WORK ORDER.
Please return the listing below from the line with "Open the 云市场 menu item" through its last line, exactly, and include nothing else.

MATERIAL TO PROCESS.
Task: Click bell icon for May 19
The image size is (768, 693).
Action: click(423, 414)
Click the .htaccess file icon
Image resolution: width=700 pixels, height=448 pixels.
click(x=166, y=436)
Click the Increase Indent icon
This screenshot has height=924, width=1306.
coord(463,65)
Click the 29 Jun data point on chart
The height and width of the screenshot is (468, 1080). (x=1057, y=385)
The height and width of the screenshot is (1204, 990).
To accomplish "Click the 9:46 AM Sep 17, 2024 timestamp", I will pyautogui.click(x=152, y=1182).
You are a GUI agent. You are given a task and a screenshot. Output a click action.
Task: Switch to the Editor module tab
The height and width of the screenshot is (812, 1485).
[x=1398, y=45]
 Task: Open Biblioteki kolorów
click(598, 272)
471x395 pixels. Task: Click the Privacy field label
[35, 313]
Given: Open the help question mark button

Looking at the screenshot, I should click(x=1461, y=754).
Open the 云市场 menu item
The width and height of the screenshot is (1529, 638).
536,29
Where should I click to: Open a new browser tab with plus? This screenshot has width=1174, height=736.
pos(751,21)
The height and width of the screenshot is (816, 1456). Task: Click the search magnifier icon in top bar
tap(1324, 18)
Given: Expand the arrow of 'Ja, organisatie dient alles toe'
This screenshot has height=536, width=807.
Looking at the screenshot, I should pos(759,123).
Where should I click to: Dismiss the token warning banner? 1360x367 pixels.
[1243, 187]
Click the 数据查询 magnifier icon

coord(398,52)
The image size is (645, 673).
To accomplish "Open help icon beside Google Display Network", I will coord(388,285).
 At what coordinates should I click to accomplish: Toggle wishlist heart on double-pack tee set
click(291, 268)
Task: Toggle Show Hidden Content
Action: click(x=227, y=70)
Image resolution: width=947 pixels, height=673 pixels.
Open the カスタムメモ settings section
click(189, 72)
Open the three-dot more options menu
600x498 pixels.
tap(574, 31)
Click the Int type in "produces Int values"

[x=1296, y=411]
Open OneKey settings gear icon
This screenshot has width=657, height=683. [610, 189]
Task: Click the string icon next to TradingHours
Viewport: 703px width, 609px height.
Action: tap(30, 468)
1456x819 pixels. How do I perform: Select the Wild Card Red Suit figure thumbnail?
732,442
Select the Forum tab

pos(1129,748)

RESULT.
Open the 云市场 menu item
The width and height of the screenshot is (1529, 638).
536,29
Where should I click to: Open a new browser tab with plus? This screenshot has width=1174, height=736.
pos(751,21)
The height and width of the screenshot is (816, 1456). Task: Click the search magnifier icon in top bar
tap(1324, 18)
Given: Expand the arrow of 'Ja, organisatie dient alles toe'
This screenshot has height=536, width=807.
Looking at the screenshot, I should pos(759,123).
Where should I click to: Dismiss the token warning banner? 1360x367 pixels.
[1243, 187]
Click the 数据查询 magnifier icon

coord(398,52)
The image size is (645, 673).
To accomplish "Open help icon beside Google Display Network", I will coord(388,285).
 At what coordinates should I click to accomplish: Toggle wishlist heart on double-pack tee set
click(291, 268)
Task: Toggle Show Hidden Content
Action: click(x=227, y=70)
Image resolution: width=947 pixels, height=673 pixels.
Open the カスタムメモ settings section
click(189, 72)
Open the three-dot more options menu
600x498 pixels.
tap(574, 31)
Click the Int type in "produces Int values"

[x=1296, y=411]
Open OneKey settings gear icon
This screenshot has width=657, height=683. [610, 189]
Task: Click the string icon next to TradingHours
Viewport: 703px width, 609px height.
Action: tap(30, 468)
1456x819 pixels. How do I perform: Select the Wild Card Red Suit figure thumbnail?
732,442
Select the Forum tab

pos(1129,748)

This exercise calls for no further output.